Capítulo I Hacia el desierto El Jebel-es-Zubleh es una montaña de más de cincuenta millas de longitud y tan estrecha que su dibujo en el mapa se parece a una oruga reptando de sur a norte. De pie sobre sus peñascos pintados de rojo y blanco, sólo se ve el desierto de Arabia, que los vientos del este, tan odiados por los cultivadores de vides, se han reservado como terreno de juego desde el principio de los tiempos. El pie de dichos montes está bien cubierto de arenas arrastradas por el Éufrates y depositadas allí, porque la montaña constituye un muro protector de los campos de Boab y de Ammón, al oeste, que de otro modo formarían parte del desierto.

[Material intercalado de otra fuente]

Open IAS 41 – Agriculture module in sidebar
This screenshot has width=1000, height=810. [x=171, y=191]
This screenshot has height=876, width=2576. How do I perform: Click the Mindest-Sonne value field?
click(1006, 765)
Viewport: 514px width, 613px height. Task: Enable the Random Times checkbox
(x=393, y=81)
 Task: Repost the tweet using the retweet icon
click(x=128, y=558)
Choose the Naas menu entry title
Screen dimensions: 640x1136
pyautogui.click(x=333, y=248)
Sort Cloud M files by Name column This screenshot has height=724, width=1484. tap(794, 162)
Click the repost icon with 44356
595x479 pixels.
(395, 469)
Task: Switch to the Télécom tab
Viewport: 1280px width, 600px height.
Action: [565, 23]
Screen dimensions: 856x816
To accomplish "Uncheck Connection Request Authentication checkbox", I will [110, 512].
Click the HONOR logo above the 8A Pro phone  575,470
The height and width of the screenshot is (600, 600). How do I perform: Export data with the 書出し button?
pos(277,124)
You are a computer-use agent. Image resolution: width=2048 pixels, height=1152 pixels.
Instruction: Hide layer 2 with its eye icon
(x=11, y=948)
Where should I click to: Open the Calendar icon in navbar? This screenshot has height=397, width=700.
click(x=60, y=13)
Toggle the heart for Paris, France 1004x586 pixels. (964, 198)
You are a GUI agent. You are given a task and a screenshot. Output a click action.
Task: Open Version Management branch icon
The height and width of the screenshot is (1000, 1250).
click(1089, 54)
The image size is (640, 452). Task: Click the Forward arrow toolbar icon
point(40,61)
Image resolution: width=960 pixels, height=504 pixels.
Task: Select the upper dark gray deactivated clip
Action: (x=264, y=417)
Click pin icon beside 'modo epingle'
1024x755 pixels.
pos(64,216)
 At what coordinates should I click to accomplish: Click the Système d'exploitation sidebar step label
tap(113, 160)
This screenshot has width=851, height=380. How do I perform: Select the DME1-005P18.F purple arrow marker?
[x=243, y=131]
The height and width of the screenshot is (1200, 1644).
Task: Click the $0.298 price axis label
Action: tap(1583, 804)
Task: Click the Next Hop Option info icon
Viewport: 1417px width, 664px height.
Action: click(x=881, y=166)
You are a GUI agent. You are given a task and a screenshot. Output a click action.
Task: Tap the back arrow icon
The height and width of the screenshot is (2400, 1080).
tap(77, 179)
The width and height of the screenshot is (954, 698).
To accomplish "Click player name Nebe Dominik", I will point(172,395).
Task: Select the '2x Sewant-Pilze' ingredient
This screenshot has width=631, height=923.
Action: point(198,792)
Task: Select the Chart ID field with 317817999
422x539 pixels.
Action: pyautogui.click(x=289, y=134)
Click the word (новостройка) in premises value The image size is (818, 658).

El árabe ha dejado el sello de su lengua en todo lo que se encuentra al sur y al este de Judea; de modo que, en su idioma, el viejo Jebel es el padre de innumerables wadis que, cortando la vía romana (vaga sombra de lo que fue en otro tiempo, polvoriento sendero recorrido hoy por los peregrinos que van y vienen de La Meca), imprimen sus surcos, profundizando a medida que avanzan, para llevar las avenidas de la estación lluviosa al Jordán, o a su último receptáculo, el mar Muerto. De uno de aquellos barrancos (o, más concretamente, del que corre por el extremo del Jebel y, extendiéndose del este hacia el norte, acaba por constituir el lecho del río Jabbok) salía un viajero que se dirigía hacia las altiplanicies del desierto. Para este personaje reclamamos en primer lugar la atención del lector. A juzgar por su aspecto, tenía los cuarenta y cinco años bien cumplidos. Su barba, en otro tiempo del negro más intenso, que caía en ancho raudal sobre el pecho, estaba surcada por hebras blancas. Su cara era negra como un grano de café tostado, y la llevaba tan cubierta por un rojo kufiyeh (como llaman hoy en día los hijos del desierto al pañuelo que les protege la cabeza) que sólo era visible en parte. De vez en cuando levantaba los ojos, unos ojos grandes y negros. Vestía las holgadas prendas que imperan en Oriente; aunque no es posible describir con más detalle su estilo, porque el viajero iba sentado debajo de una minúscula tienda, cabalgando un gran dromedario blanco.